Balancing representation, optimization, and generalization gets complicated quickly, and this is why we have a gigantic academic and industrial field devoted to the problem.
I’m repeating myself at this point, but I again want to pound my fist on the table and reiterate that nothing in our development here requires that the relationship between the variables $X$ and $Y$ be probabilistic. Statistical models are often the starting point of discussion in machine learning, but such models are just a convenient way to describe populations and their proportions. Prediction can be analyzed in terms of a deterministic population, and, just as we discussed in the case of randomized experiments, randomness can be introduced as a means of sampling the population to determine trends. Even generalization, which is usually studied as a statistical phenomenon, can be analyzed in terms of the randomness of the sampling procedure with no probabilistic modeling of the population.
On the other hand, some sort of knowledge about the population is necessary. The more we know about how prediction varies based on changes in the covariates, the better a predictor we can build. Engineering such prior knowledge into appropriate function classes and optimization algorithms form the art and science of contemporary machine learning.

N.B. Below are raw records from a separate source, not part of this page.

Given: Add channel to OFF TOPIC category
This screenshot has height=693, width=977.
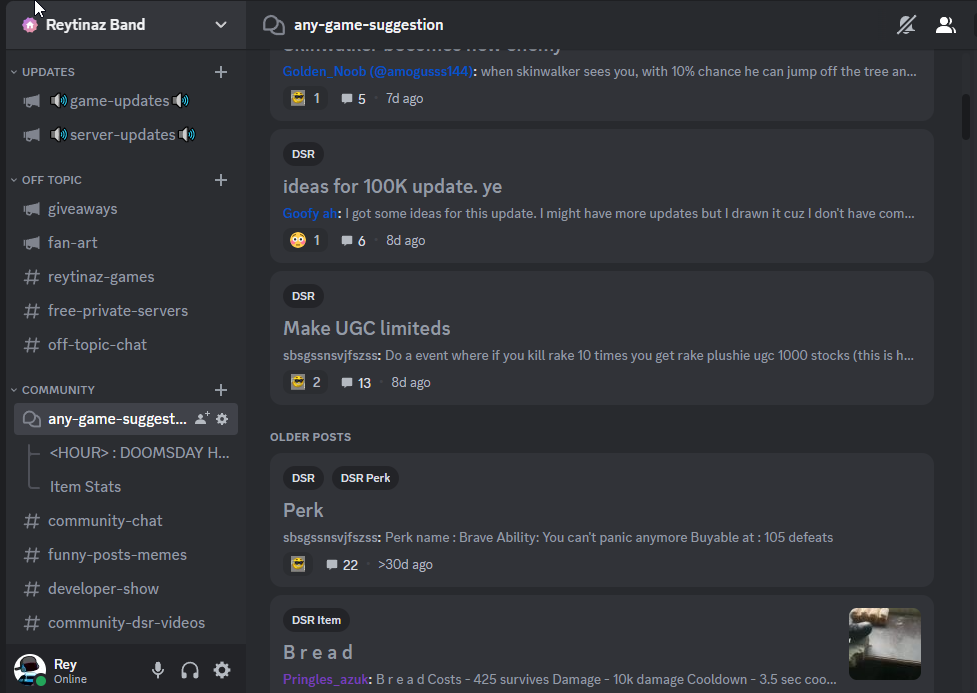Looking at the screenshot, I should coord(221,180).
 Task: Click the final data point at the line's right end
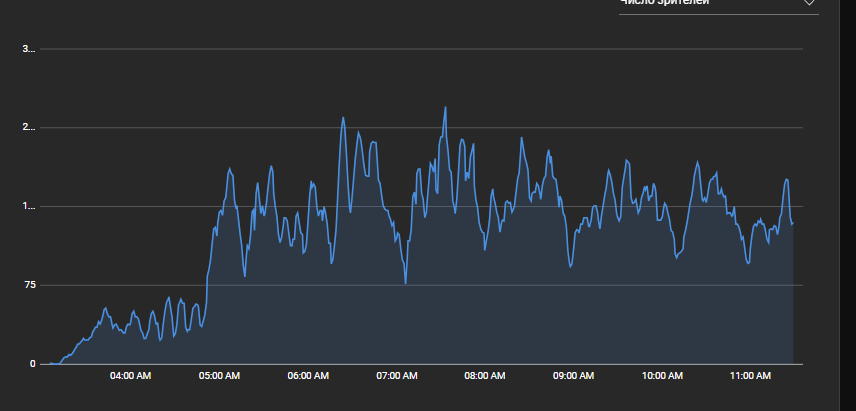pyautogui.click(x=793, y=223)
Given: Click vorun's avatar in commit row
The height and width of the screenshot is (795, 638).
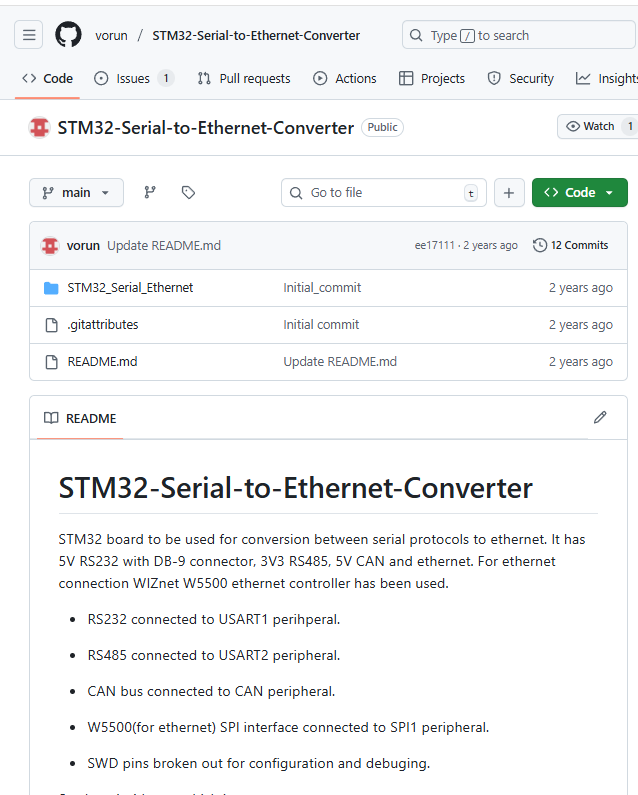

This discussion highlights that while we can view prediction through the lens of statistical sampling, pigeonholing it as simply “nonparametric statistics” does not do the subject justice. While the jump from mean estimation to causal RCTs is small, the jump from mean estimation to prediction is much less immediate. And in machine learning practice, the intuitions from statistics often don’t apply. For example, conventional wisdom from statistics tells us that evaluating multiple models on the same data set amounts to multiple hypothesis testing, and will lead to overfitting on the test set. However, there is more and more evidence that using a train-test split leads does not lead to overfitting. Instead, the phenomena we see is that dataset benchmarks can remain useful for decades. Another common refrain from statistics is that model complexity must be explicitly constrained in order to extrapolate to new data, but this also does not seem to apply at all to machine learning practice.
Prediction predates probability and statistics by centuries. As Moritz and I chronicle in the introduction to Patterns, Predictions, and Actions astronomers were using pattern matching to predict celestial motions, and the astronomer Edmund Halley realized that similar techniques could be used to predict life expectancy when pricing annuities. Moreover, even though modern machine learning embraced contemporary developments in statistics by Neyman, Pearson, and Wald, the tools quickly grew more sophisticated and separate from core statistical practice. In the next post, I’ll discuss an early example of this divergence between machine learning and statistics, describing some of the theoretical understanding of the Perceptron in the 1960s and how its analysis was decidedly different from the theory advanced by statisticians.